▸ **Written exercise**
Give the entries from the line with "At what coordinates" to the line with "[x=52, y=13]", both included, as a numbered list with blank lines left out.

(Excerpt from a dataset)
%%
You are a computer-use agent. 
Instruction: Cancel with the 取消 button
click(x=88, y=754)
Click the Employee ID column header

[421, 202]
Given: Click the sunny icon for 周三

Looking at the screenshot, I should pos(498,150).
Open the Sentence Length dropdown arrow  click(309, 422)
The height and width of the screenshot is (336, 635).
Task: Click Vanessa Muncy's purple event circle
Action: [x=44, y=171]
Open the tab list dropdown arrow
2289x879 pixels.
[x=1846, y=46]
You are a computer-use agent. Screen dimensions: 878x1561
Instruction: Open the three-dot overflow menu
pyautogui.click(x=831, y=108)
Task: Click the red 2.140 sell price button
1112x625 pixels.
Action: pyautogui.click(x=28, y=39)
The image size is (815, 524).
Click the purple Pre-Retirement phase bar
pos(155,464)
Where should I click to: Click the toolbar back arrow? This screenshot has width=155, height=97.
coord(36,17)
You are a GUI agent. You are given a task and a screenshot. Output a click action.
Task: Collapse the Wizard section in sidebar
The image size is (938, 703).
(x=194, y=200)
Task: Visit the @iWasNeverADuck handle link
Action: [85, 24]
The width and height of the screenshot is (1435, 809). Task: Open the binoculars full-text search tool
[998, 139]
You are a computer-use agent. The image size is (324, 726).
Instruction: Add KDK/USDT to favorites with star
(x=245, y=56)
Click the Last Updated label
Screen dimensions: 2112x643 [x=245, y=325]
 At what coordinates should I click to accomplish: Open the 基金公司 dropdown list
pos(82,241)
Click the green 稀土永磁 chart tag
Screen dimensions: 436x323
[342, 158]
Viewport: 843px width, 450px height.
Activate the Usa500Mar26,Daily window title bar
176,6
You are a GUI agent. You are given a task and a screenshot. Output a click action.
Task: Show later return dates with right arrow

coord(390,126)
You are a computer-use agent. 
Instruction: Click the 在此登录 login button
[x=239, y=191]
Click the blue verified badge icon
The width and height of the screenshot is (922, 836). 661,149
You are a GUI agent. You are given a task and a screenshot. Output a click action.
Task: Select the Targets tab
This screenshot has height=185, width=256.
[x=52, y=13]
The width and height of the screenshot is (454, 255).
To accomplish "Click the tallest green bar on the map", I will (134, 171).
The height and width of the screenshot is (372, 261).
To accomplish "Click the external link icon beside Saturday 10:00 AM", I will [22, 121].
%%
▸ **Response to this exercise**
1.  At what coordinates should I click to accomplish: Open the 基金公司 dropdown list
2. pos(82,241)
3. Click the green 稀土永磁 chart tag
4. Screen dimensions: 436x323
5. [342, 158]
6. Viewport: 843px width, 450px height.
7. Activate the Usa500Mar26,Daily window title bar
8. 176,6
9. You are a GUI agent. You are given a task and a screenshot. Output a click action.
10. Task: Show later return dates with right arrow
11. coord(390,126)
12. You are a computer-use agent. 
13. Instruction: Click the 在此登录 login button
14. [x=239, y=191]
15. Click the blue verified badge icon
16. The width and height of the screenshot is (922, 836). 661,149
17. You are a GUI agent. You are given a task and a screenshot. Output a click action.
18. Task: Select the Targets tab
19. This screenshot has height=185, width=256.
20. [x=52, y=13]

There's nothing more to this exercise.